En el caso del Gobierno de Caldera, hombre probo en el orden de su vida personal y familiar, figura respetable de fundador de un partido que se perdió a sí mismo, al perderlo a él, además del lastre, de la incuria general venezolana, consecuencia de una Historia devorada por rencillas, guerras y la falta de una tradición nacional que uniera entre sí a las provincias que compusieron la Capitanía General, le ha tocado gobernar un país quebrado por el déficit fiscal y un gasto público que, en el fondo, no es sino costo político, prebendas, viáticos, comisiones, sueldos para la clientela y los dirigentes. Mientras la salud se hunde en el peor de los abandonos y la educación se desmorona, faltos de presupuestos adecuados al crecimiento poblacional, la descentralización se lleva una enorme tajada del ingreso petrolero, además de suscitar cierta forma de desintegración política y social.

Esa desintegración del Estado conviene a la búsqueda de globalización de las grandes potencias, lo cual entorpece aún más la función de gobernar. Como occidentales que somos, y a la vez países subdesarrollados, no podemos evitar ser presas de los grandes, en nuestro caso: los angloamericanos. De modo que ningún Presidente de Venezuela se ha visto, como hoy Caldera, ante un dilema tan dramático: el de que Venezuela se convierta en factoría minera -para lo cual ayuda la gestión del actual Ministro- y termine siendo un Estado asociado del bloque angloamericano, presionado por la deuda, los acuerdos con el FMI, la desidia venezolana, la descomposición existente, o reaccionar hasta donde lo permita, pacíficamente, el juego internacional, apoyado en un movimiento nacional consciente, y negocie las inversiones extranjeras con sentido patriótico y de quien a quien, para lo cual tendría que disponer de un equipo de gobierno distinto al actual.

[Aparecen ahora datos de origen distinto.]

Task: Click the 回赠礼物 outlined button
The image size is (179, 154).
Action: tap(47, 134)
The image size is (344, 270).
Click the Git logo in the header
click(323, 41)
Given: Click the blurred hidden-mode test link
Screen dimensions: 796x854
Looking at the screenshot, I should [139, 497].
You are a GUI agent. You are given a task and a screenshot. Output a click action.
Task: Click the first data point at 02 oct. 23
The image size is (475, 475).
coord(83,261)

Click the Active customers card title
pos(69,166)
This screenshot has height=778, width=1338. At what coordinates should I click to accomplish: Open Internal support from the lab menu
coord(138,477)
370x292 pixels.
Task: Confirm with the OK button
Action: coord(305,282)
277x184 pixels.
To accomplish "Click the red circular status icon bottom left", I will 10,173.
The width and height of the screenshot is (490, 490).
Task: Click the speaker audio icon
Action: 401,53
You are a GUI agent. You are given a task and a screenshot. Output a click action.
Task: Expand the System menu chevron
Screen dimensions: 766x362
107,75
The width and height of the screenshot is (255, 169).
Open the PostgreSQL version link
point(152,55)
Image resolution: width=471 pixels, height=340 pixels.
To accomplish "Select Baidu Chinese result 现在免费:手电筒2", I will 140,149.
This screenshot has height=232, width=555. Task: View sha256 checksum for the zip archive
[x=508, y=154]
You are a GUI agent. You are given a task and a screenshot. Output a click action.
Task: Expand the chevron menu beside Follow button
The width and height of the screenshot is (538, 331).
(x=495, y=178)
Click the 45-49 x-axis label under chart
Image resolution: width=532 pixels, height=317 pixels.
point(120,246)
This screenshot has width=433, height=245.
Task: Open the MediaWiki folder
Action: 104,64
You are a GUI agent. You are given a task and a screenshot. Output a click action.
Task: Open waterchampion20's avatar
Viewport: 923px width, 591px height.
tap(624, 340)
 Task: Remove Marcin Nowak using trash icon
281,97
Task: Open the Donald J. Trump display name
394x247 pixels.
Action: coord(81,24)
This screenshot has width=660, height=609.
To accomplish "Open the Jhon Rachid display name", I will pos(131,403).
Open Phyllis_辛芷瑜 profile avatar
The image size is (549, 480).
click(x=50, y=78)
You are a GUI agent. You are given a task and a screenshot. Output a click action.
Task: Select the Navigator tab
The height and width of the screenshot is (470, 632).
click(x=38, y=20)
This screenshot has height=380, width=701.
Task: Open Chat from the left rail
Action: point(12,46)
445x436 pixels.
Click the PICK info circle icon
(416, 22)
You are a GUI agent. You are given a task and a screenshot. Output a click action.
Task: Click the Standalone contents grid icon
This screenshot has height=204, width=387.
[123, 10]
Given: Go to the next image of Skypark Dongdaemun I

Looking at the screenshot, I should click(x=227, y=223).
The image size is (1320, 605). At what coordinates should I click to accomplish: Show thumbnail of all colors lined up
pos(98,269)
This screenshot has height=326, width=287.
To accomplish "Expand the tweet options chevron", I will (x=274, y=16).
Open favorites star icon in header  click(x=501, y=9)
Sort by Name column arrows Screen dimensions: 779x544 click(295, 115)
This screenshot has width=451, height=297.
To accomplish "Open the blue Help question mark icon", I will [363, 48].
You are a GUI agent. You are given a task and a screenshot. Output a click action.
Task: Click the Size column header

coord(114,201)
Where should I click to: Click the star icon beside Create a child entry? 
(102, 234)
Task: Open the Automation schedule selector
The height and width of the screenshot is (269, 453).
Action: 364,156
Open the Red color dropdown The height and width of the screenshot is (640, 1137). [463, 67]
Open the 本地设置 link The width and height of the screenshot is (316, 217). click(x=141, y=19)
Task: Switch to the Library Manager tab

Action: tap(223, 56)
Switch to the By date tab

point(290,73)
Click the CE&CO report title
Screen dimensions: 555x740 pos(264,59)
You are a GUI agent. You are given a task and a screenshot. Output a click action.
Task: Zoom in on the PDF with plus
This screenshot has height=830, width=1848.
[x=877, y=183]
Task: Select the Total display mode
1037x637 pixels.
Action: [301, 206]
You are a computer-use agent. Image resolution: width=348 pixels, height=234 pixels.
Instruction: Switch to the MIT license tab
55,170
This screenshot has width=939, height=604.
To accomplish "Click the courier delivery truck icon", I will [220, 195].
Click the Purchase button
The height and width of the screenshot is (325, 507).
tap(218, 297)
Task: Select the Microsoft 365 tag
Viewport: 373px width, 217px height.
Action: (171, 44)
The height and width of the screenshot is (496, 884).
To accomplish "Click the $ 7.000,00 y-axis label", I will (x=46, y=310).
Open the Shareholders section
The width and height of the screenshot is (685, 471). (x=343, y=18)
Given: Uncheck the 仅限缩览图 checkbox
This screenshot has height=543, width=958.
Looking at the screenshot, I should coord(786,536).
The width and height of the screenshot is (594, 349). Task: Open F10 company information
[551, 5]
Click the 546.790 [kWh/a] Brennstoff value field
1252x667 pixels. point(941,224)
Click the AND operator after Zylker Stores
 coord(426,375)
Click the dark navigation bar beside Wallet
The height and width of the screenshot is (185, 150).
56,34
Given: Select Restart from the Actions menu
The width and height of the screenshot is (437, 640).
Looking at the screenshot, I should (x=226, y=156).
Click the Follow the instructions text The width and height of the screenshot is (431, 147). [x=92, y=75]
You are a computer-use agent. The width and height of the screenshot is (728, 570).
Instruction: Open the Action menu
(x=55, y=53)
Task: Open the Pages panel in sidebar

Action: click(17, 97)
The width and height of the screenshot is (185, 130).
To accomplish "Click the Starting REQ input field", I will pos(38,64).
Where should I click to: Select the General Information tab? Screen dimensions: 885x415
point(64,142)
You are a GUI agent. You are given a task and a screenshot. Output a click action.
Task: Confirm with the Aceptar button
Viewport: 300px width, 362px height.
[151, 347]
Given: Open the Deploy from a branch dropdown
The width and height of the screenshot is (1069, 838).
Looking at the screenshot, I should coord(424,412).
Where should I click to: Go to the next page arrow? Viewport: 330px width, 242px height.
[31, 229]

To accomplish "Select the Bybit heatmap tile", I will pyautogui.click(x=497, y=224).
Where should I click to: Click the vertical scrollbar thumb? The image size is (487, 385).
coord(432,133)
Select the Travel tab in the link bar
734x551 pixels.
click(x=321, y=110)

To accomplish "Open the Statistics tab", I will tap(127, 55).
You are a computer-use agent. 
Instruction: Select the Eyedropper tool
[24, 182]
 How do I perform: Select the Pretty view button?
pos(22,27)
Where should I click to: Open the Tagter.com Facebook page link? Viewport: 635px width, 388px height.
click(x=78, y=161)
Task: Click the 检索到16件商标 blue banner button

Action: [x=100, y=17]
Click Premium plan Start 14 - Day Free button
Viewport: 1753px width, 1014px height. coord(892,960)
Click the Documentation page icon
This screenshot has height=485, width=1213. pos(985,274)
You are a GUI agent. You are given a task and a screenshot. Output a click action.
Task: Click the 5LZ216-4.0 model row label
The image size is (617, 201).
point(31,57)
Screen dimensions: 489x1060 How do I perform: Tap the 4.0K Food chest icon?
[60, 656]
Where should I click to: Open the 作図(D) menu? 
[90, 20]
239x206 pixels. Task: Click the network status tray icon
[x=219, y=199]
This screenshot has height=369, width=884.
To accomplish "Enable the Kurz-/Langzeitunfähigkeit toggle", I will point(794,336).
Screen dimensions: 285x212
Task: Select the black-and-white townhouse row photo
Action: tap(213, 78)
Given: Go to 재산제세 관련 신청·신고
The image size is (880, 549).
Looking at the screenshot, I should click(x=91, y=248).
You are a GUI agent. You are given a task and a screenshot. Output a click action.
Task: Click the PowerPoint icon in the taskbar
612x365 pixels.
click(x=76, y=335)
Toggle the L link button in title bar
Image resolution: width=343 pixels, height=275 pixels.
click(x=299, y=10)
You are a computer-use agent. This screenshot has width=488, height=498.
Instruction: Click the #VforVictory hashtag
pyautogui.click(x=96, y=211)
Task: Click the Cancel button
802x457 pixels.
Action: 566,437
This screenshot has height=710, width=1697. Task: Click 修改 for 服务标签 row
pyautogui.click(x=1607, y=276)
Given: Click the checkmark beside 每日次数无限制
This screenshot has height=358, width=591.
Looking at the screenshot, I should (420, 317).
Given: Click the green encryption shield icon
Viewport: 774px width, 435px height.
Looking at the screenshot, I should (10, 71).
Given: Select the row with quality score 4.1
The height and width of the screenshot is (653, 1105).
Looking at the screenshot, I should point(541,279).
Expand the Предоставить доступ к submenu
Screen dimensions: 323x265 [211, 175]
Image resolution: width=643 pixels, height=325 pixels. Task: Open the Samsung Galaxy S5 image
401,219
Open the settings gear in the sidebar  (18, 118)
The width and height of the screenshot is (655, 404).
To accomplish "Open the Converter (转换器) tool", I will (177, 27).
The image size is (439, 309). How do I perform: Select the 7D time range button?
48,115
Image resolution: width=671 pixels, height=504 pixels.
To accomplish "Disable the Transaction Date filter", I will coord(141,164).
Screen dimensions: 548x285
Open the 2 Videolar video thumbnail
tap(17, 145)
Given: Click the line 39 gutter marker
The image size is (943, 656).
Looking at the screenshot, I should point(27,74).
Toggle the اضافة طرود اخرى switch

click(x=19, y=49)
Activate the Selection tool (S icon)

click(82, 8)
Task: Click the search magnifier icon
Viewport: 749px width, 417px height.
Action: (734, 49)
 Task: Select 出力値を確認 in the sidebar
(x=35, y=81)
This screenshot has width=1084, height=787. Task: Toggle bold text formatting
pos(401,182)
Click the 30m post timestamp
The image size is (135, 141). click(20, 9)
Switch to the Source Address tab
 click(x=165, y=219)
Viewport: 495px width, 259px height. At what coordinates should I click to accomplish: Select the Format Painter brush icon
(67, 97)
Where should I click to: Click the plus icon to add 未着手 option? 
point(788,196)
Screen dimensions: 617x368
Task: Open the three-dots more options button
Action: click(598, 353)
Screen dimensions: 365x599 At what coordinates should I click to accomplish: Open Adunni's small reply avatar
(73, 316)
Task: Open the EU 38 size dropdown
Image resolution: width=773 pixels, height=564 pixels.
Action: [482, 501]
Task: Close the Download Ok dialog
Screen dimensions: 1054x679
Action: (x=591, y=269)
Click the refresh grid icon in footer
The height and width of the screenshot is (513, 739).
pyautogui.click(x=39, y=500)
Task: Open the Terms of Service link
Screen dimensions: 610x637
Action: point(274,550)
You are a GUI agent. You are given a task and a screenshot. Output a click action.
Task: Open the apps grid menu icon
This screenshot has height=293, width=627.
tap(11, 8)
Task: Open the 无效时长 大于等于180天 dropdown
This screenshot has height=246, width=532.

Rafael Caldera llegó al poder con toda legitimidad, cuando la ofensiva dominadora económica angloamericana, triunfaba en donde se lo propusiera, en relación con la informe América Latina. Por eso la cumbre de noviembre en Margarita, cobra una importancia mayor, porque podría ser el primer paso para negociar con la inversión extranjera en mejores condiciones. Más de una vez, el presidente Caldera ha dejado entrever la fuerza de la presión globalizadora y la indefensión latinoamericana, incluyendo al rico Brasil y a la otrora Argentina, emporio de riqueza agrícola y ganadera. Y resulta evidente que no simpatiza con la descentralización.

Lo peor es que América Latina depende ya tanto del bloque angloamericano, que una crisis de fondo financiera, anunciada por lo demás, la arrojaría a la mayor miseria. Se vive sobre el filo de un cuchillo en este inicio de la era acuariana donde todos los valores creados en dos mil años de existencia cristiana, se desmoronan ante las tecnologías, la expansión imperialista y los medios audiovisuales uniformadores.